**抜粋**

2025年7月16日(水)

脱「ゼロリスク信仰」へのススメ

2025年7月1日

 新型コロナ対策の「顔」であった尾身茂氏から、衝撃的な発言が飛び出した。2025年6月8日に放送されたテレビ番組「そこまで言って委員会NP」での一幕である。

尾身氏がコロナワクチンは「残念ながら感染予防効果はあまりない」と発言した意味とは(つのだよしお/アフロ)

 コロナワクチンの有効性について問われて、「残念ながら感染予防効果はあまりない」と明言したのだ。これに対して、「感染を予防すると言っていたじゃないか」などの批判が続いている。この発言を理解するためには、コロナワクチンをめぐる経緯を思い出す必要がある。

唯一の希望がワクチンだった感染拡大初期

 2020年初頭、中国・武漢で発生した未知のウイルス感染は、瞬く間に世界的な脅威へと姿を変えた。1月31日には世界保健機関(WHO) が 「国際的に懸念される公衆衛生上の緊急事態」とするパンデミック宣言を発し、4月2日には世界の感染者数が100万人を突破して、日本での感染も瞬く間に拡大した。

 ところが、この目に見えない強力な敵と戦う武器は、マスク、手洗い、3蜜防止という、その効果も不確実な手段しかなく、しかも瞬く間にマスクと消毒剤の不足が深刻化し、人々が店頭に殺到する光景は日常となった。

**提供資料**
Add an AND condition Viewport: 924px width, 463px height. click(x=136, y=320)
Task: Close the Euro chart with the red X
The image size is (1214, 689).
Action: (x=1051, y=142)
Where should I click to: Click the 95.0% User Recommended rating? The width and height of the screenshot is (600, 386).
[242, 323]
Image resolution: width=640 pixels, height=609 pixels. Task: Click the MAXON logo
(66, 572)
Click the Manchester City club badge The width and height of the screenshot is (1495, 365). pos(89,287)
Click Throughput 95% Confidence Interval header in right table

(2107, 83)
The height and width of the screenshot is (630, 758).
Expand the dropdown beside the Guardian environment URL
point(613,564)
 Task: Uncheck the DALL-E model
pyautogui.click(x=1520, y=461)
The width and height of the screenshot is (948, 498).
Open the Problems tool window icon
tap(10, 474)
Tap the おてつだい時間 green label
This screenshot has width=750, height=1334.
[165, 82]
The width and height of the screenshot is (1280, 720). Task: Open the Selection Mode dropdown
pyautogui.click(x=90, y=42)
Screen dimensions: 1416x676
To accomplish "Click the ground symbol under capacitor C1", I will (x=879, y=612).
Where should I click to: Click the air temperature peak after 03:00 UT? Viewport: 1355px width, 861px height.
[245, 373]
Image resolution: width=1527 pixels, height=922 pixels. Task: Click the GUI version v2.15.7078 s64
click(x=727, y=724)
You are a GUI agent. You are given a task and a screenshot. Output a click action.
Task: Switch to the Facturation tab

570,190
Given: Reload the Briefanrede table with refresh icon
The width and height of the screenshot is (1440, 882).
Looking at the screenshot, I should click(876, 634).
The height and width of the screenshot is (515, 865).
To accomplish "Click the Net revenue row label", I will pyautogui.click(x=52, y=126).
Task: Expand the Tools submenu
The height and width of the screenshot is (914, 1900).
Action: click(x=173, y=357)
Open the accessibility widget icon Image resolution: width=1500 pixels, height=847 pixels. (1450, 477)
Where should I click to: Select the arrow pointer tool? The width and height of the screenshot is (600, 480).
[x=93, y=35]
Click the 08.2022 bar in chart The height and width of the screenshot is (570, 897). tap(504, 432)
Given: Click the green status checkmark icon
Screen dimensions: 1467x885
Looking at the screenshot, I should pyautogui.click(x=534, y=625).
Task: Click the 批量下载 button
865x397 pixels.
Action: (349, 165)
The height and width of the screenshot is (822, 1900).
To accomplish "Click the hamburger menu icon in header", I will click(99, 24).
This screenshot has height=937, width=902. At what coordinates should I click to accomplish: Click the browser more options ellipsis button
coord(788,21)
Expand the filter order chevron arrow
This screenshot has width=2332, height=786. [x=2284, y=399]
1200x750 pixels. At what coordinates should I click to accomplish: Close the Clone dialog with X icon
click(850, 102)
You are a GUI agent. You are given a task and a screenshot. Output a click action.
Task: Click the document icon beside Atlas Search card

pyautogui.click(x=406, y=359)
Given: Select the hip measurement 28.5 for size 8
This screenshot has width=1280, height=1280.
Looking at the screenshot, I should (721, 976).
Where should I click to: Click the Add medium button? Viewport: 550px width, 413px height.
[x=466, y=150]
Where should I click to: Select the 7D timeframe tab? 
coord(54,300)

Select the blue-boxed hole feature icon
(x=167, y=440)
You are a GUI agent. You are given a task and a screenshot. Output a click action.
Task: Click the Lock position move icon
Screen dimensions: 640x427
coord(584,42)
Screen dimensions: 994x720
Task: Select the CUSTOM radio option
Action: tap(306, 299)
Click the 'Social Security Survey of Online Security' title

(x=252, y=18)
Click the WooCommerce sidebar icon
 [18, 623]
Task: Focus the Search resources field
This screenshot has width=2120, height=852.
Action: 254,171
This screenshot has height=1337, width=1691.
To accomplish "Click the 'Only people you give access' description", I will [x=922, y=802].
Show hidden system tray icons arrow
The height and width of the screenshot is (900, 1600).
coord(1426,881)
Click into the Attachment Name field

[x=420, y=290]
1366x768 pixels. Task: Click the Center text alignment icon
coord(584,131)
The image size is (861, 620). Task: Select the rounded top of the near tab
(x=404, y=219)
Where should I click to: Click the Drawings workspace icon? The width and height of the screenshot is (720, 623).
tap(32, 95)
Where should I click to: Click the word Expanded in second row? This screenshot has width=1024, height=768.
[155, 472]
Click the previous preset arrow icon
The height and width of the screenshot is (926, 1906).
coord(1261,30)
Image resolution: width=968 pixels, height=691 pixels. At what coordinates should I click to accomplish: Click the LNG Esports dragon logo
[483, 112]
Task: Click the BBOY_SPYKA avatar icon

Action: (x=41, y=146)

**取り組む課題**
1/ 本文に出てくる、月と日の両方が示された日付をすべて、出てくる順に挙げよ。
2/ 本文のうち、「2025年7月16日(水)」を含む語句から始まり「とは(つのだよしお/アフロ)」で終わる部分を書き出せ。その際、「衝撃的な」を「驚くべき」に入れ替えること。

**解答**
1/
2025年7月16日
2025年7月1日
2025年6月8日
1月31日
4月2日

2/
2025年7月16日(水)

脱「ゼロリスク信仰」へのススメ

2025年7月1日

 新型コロナ対策の「顔」であった尾身茂氏から、驚くべき発言が飛び出した。2025年6月8日に放送されたテレビ番組「そこまで言って委員会NP」での一幕である。

尾身氏がコロナワクチンは「残念ながら感染予防効果はあまりない」と発言した意味とは(つのだよしお/アフロ)